Going There

My most interesting writing happens when I go where it’s not easy. If a piece unfolds exactly how I envisioned it, without me feeling any tension or discomfort during the process of writing, then it comes out flat. Tackling uncomfortable subjects or making difficult decisions – going to that place where I tell myself not to go, or don’t want to go, or didn’t anticipate going – makes the work sizzle and zing and feel vital.

The poet Mark Doty said that, “‘first thought is best thought’ is not necessarily true. Oftentimes, first thought is lazy thought.” I’ve found that my first instinct in work and in life is to wrap up conflict and smooth down the rough patches, yet that’s where the interesting material lurks, where feelings are revealed and breakthroughs happen. It’s non-intuitive, like Spiderman’s spidey sense. It tingles to tell him that there’s danger, but it’s only by going towards the danger that he does good. Or yoga, when breathing further into stiffness or pain opens up a deeper stretch. Or how as a teacher I learned to address even the smallest negative behavior, like a student’s tone of voice, or an eye roll. Taking a stand and embracing a certain amount of conflict was necessary to create the classroom culture I wanted.

It’s the same with our decision to have a child. I’ve been against procreation for years! I used to say that eventually a parent lets their child down in some way – every idol stands on feet of clay. I didn’t want to be responsible for another life knowing that I was ultimately fallible. I didn’t want to mess things up and make mistakes. I was scared.
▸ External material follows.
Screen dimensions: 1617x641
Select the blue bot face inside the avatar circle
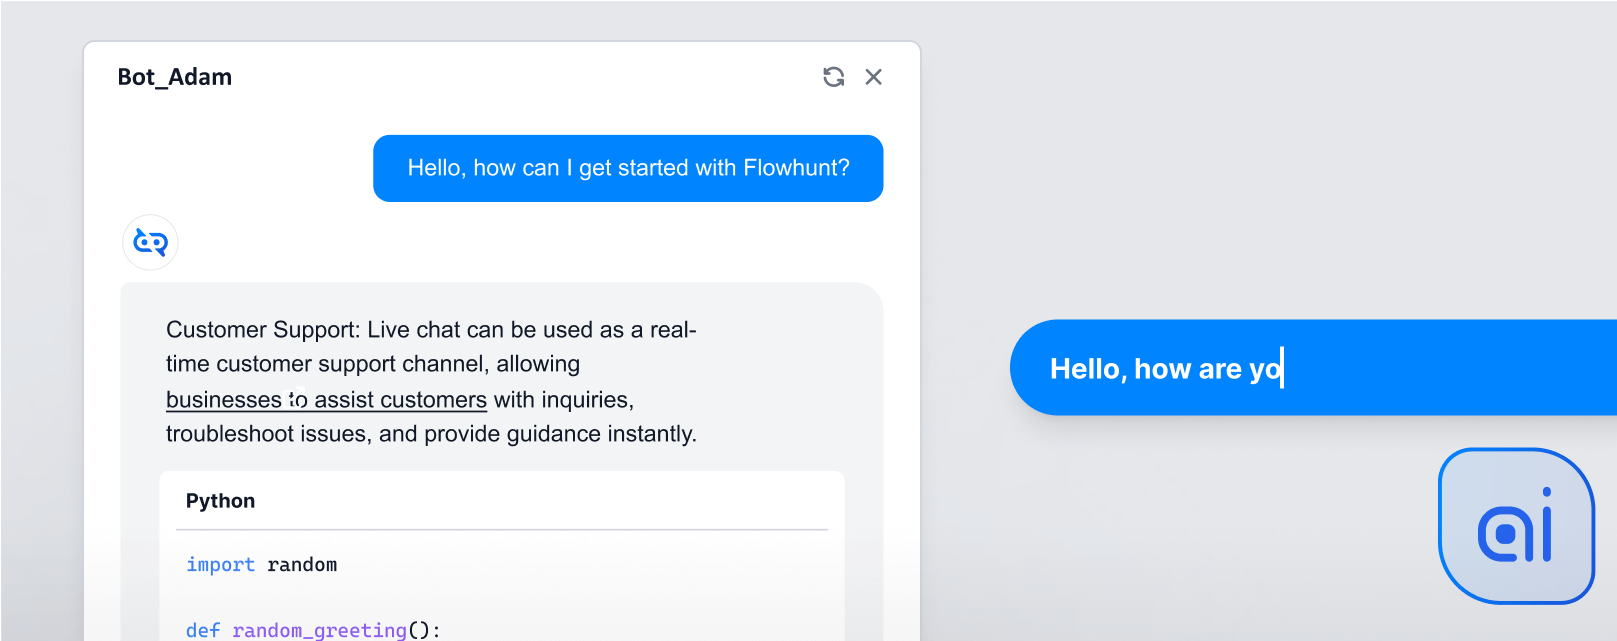pyautogui.click(x=150, y=242)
I still am – crazy scared – but there’s something thrilling too, to go to this place, and find that underneath the fear is an incredible feeling of tenderness, a keying in to my thoughts and emotions and life in a way I’ve never experienced before. In writing, in life, in so many things, I’m finding that it’s ultimately good to be open and exposed and go towards the distress and be there with it rather than run away, because beyond the nervousness is confidence. And that’s a beautiful thing.